The auto-linking pipeline runs at write time. If it added 500ms of cloud round-trip on every memory store, I'd be choosing between fresh links and responsive writes. Running locally, I get both.
The Model Strategy
Running local doesn't mean running worse. My current lineup:
- Gemma 4 (9.6GB): Voice assistant, function calling, general tasks. 27+ tokens/sec on Apple Silicon with MLX.
- Qwen 3.5 (6.6GB): Overnight workers for code review and reasoning.
- Phi-4 Mini (2.5GB): Fast triage and lightweight classification. 30 tokens/sec.
These aren't as capable as Claude Opus for complex reasoning. I know that. I use Claude Code for complex development work. But for overnight batch processing, security reviews, article scanning, and voice commands? Local models are more than sufficient.
The Privacy Argument
My AI workers process git commits, security audit logs, personal calendar events, home automation states, and camera feeds. None of that should leave my network. With local models, it doesn't.
What I Still Use the Cloud For
I'm not a purist. Claude Code for complex development. GitHub for version control. Vercel for my website. Tailscale for VPN. The distinction: batch processing and personal data stay local. Interactive development and public-facing services use whatever's best.
The Local-First Future
Apple Silicon changed the economics. A consumer Mac Mini runs a 9B parameter model at interactive speeds. Ollama's MLX backend (0.20.5) doubled prefill speeds. The tooling is mature enough to be boring — which is exactly where infrastructure should be.

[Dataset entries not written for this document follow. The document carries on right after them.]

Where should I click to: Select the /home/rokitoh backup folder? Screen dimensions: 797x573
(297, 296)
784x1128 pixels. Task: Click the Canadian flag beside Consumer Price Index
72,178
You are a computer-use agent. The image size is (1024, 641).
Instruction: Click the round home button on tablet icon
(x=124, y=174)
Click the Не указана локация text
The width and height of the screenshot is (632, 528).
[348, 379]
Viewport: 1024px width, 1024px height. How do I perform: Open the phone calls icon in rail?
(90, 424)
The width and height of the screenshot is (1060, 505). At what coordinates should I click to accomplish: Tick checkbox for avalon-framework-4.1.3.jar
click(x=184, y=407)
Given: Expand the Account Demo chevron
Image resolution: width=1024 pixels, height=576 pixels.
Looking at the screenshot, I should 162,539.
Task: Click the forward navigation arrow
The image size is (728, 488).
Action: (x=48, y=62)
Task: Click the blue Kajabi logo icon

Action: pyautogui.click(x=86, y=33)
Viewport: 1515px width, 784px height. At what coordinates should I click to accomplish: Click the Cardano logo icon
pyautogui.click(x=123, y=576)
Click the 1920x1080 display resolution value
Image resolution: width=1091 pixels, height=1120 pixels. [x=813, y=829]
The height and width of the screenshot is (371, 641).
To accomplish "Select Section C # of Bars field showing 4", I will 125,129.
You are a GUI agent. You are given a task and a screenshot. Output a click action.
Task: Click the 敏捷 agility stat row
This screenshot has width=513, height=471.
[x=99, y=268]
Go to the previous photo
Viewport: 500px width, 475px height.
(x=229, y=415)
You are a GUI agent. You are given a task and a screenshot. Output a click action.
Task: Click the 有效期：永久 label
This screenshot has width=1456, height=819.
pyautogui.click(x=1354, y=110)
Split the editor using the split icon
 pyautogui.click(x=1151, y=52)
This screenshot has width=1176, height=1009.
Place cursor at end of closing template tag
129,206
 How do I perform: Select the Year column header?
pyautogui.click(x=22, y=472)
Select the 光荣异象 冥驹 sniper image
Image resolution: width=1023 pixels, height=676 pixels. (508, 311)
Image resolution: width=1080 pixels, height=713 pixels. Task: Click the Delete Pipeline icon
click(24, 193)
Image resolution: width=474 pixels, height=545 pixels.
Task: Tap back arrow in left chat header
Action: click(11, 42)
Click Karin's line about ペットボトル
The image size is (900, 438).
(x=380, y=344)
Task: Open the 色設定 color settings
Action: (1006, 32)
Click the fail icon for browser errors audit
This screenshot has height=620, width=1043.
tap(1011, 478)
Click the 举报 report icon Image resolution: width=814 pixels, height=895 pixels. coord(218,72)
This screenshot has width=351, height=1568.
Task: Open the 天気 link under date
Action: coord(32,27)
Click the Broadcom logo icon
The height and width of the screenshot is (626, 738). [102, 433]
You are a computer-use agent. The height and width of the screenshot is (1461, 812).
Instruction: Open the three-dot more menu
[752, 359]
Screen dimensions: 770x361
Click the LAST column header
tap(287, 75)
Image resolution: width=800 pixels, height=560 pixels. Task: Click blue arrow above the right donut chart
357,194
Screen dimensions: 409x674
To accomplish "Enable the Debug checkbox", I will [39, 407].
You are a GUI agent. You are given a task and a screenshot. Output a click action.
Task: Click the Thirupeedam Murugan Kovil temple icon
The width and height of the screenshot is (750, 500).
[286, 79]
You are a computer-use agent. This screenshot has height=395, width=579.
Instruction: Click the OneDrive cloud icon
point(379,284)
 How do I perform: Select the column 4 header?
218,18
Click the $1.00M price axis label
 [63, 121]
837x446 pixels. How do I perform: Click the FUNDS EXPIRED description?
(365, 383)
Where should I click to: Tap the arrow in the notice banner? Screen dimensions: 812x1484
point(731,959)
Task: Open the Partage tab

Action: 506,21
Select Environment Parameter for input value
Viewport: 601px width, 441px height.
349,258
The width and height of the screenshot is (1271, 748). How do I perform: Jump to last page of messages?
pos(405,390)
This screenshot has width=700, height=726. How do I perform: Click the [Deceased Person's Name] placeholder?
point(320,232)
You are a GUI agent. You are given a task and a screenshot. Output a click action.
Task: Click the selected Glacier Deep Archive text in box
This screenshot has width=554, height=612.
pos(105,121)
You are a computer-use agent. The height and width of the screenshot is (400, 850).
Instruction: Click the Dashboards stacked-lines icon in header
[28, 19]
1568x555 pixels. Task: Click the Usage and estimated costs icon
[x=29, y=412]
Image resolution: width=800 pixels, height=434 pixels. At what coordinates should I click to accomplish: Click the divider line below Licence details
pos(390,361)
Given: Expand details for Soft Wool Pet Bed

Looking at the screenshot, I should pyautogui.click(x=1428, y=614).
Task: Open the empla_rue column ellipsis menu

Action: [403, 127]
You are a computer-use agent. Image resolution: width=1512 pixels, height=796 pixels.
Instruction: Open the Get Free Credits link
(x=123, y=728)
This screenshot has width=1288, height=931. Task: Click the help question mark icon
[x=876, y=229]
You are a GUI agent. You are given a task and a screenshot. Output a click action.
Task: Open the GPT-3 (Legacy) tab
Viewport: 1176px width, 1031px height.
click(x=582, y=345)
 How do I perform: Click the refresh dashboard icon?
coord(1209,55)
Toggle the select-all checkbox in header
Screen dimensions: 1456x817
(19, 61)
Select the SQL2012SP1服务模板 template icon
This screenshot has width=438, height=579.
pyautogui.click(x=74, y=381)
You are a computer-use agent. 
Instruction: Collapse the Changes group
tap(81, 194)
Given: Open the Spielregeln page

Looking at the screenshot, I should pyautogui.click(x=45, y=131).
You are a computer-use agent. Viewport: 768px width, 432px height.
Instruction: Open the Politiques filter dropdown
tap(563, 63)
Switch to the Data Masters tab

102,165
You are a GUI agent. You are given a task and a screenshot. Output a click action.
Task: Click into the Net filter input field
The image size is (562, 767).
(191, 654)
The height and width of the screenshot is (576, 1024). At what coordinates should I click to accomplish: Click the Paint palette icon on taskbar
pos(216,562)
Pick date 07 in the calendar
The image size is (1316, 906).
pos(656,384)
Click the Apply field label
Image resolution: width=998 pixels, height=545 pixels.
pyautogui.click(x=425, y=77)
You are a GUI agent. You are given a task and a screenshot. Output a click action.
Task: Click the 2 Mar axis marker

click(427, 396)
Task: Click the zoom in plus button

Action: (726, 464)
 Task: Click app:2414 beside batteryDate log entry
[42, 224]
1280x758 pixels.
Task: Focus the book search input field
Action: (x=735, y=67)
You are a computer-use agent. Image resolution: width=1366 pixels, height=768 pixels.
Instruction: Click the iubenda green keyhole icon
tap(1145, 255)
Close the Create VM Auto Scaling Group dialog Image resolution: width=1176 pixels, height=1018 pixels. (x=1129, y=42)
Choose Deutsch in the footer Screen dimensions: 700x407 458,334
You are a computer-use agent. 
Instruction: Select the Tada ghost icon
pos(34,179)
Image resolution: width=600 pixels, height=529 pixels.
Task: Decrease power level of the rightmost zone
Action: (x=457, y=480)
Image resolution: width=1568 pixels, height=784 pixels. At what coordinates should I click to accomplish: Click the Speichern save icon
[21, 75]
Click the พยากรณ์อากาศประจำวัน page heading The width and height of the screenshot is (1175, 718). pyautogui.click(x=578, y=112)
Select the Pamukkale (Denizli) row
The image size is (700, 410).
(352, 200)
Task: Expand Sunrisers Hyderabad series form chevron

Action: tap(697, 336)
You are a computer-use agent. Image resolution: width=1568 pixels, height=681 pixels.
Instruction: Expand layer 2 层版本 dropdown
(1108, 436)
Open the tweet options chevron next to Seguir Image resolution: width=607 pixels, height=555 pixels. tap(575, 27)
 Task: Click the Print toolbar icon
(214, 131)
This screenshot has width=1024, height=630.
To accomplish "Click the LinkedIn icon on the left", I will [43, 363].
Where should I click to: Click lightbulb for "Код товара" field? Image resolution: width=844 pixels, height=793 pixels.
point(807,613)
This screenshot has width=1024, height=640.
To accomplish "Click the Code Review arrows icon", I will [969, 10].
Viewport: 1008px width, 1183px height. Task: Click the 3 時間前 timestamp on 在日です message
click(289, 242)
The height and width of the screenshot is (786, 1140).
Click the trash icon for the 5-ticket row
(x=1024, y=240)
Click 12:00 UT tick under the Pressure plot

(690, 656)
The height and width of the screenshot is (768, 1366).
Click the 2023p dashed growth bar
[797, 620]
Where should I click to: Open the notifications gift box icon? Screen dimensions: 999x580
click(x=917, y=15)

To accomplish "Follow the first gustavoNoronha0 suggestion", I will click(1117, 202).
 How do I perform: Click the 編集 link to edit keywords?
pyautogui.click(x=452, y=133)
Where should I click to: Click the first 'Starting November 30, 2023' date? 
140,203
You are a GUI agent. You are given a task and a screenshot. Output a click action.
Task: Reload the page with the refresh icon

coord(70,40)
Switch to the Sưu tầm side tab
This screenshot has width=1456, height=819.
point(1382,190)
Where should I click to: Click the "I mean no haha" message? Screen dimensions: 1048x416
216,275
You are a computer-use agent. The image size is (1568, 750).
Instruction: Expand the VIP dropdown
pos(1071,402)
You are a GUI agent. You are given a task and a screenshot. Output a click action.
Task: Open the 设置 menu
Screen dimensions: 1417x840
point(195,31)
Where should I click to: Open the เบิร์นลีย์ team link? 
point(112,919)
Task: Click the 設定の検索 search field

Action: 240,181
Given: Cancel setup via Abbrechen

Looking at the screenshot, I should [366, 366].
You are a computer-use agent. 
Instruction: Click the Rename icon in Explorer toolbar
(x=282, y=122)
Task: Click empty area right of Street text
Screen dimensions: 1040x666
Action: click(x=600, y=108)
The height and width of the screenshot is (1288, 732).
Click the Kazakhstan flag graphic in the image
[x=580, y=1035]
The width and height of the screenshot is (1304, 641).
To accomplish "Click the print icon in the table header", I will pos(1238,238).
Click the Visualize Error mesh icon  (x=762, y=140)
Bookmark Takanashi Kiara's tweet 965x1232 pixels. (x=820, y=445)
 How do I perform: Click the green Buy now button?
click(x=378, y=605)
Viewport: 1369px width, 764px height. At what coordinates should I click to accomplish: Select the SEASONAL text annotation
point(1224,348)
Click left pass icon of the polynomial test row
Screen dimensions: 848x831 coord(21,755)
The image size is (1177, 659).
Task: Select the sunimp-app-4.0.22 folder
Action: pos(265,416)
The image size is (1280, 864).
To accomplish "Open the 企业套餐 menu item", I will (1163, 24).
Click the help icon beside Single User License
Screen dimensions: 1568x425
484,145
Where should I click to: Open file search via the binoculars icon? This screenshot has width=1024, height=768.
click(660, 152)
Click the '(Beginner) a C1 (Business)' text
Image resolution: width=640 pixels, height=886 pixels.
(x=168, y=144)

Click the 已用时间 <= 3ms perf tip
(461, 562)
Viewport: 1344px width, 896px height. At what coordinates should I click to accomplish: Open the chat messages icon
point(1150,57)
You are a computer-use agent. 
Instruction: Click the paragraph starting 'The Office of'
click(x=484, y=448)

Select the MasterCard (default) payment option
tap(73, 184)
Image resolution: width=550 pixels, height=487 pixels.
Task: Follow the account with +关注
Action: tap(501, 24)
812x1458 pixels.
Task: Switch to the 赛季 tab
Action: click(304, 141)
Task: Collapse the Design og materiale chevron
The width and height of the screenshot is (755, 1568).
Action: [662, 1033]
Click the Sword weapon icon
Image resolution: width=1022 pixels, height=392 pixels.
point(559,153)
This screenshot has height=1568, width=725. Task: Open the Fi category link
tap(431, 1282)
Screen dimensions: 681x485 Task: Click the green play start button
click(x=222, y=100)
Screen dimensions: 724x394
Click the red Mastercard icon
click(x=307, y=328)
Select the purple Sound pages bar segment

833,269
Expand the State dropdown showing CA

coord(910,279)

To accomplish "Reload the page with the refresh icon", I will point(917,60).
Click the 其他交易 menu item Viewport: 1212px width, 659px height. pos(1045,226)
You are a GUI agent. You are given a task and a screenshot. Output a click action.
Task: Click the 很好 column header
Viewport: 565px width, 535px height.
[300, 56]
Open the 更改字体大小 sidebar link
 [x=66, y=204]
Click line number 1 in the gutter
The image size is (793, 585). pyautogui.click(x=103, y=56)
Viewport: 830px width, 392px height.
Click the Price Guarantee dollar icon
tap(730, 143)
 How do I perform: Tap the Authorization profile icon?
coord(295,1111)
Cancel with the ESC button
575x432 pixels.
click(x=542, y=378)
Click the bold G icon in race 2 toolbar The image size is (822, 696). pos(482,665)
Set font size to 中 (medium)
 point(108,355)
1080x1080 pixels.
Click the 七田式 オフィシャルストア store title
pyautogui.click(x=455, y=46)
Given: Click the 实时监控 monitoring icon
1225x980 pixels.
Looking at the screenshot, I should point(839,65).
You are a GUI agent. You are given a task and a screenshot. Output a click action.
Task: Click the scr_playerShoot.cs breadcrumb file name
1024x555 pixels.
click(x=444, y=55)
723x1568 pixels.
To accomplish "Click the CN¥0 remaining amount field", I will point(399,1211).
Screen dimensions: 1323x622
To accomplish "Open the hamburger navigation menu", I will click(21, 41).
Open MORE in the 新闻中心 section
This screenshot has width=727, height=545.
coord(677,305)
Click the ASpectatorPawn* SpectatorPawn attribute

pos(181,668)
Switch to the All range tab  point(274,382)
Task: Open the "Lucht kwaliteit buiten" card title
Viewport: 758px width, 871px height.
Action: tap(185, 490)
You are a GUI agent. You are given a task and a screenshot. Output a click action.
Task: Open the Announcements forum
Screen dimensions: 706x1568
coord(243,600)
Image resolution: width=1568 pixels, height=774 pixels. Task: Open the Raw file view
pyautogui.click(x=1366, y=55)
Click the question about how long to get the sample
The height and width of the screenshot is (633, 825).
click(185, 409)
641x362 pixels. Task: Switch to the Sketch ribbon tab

Local-first isn't about avoiding the cloud on principle. It's about building infrastructure where the physics of latency, privacy, and cost all point the same direction. For AI agent workloads — where memory queries happen mid-conversation and personal data flows through every pipeline — local is simply the better architecture. If you're paying five figures a month for AI APIs and wondering if there's another way, there is. I'm living in it.